Origin of the de Broglie Equation I was curious about the famous $p=\hbar k$ equation. In high school I think you are just exposed to this equation with the explanation of "something something matter waves." But early in a undergraduate QM course you solve the time-independent Schrodinger's equation for a free particle in 1D and get the following solution:
$
\frac{-\hbar^2}{2m}\frac{\partial^2}{\partial x^2} \psi = E\psi
\implies 
\psi = e^{\pm ikx} $ and $E= \frac{\hbar^2k^2}{2m}$
where I believe $k$ is just defined by the $E(k)$ equation. And then do we just realize that the $E(k)$ is the classical $p^2/2m$ equation if we set $p=\hbar k$, and thus we have "derived" $p=\hbar k$ or do we "know" $p=\hbar k$ beforehand and this just confirms it?
 A: Of course, there are many ways to motivate/justify the de Broglie relation. Along the lines of reasoning you are playing with, there is a simple way to prove the following statement which one can regard as a version of the de Broglie relation:

The momentum $p$ of a quantum particle is related to the wavenumber $k$ (that characterizes the wave-like properties of a quantum particle) by the relation $p=\hbar k$.

Let's consider the momentum operator in the position basis and find out the eigenstates of the momentum operator (i.e., the only states for which a well-defined momentum can be said to exist). This eigenvalue equation reads
\begin{align}
\hat{p}\psi_p&=p\psi_p\\
\implies -i\hbar\frac{\partial}{\partial x}\psi_p(x)&=p\psi_p(x)\\
\implies \frac{1}{\psi_p(x)}\frac{\partial \psi_p(x)}{\partial x}&=ip/\hbar\\
\implies \psi_p(x)&=C e^{ipx/\hbar}
\end{align}
where $C$ is some overall normalization (which doesn't matter because the momentum eigenstates cannot be normalized anyway). So, we already see that the particle states with a definite momentum $p$ have a wave-like nature and their wavelength is $\frac{2\pi\hbar}{p}$. Or, in other words, their wavenumber is $k=p/\hbar$.

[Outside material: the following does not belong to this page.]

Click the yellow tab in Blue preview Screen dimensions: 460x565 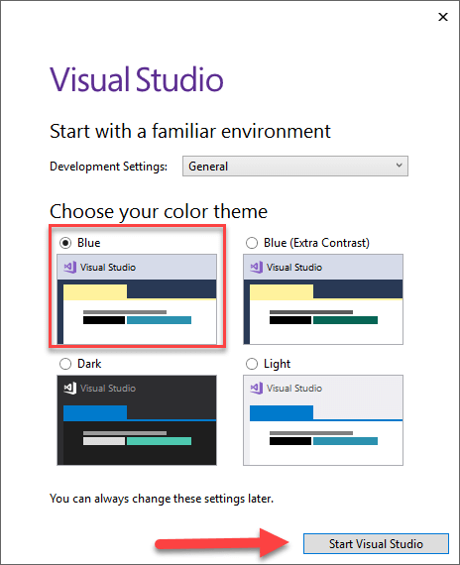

Notice that we didn't have to assume anything except the axioms of the modern formulation of quantum mechanics. Of course, de Broglie derived his relation before the advent of the modern formulation of quantum mechanics and he needed to take ingenious leaps to posit such a relation. Most peculiarly, we took the fact that the state of a particle is described by some wave-function for granted. de Broglie, on the other hand, actually guessed that a particle also has some wavelike character and he then arrived at the conclusion that the wavenumber that would characterize the wavelike character of a particle would be related to its momentum by the relation $p=\hbar k$. We don't need to do all this guess-work because the insights from such guess-works have already been built into the modern formulation of quantum mechanics.
A: The de Broglie relation is a conjecture based on the relation of energy and momentum of photons to frequency and wavelength. This conjecture led to the Schrödinger equation, so it is consistent with it. If the SE is conjectured then the de Broglie relation can be derived from it, but historically and logically it is the other way around.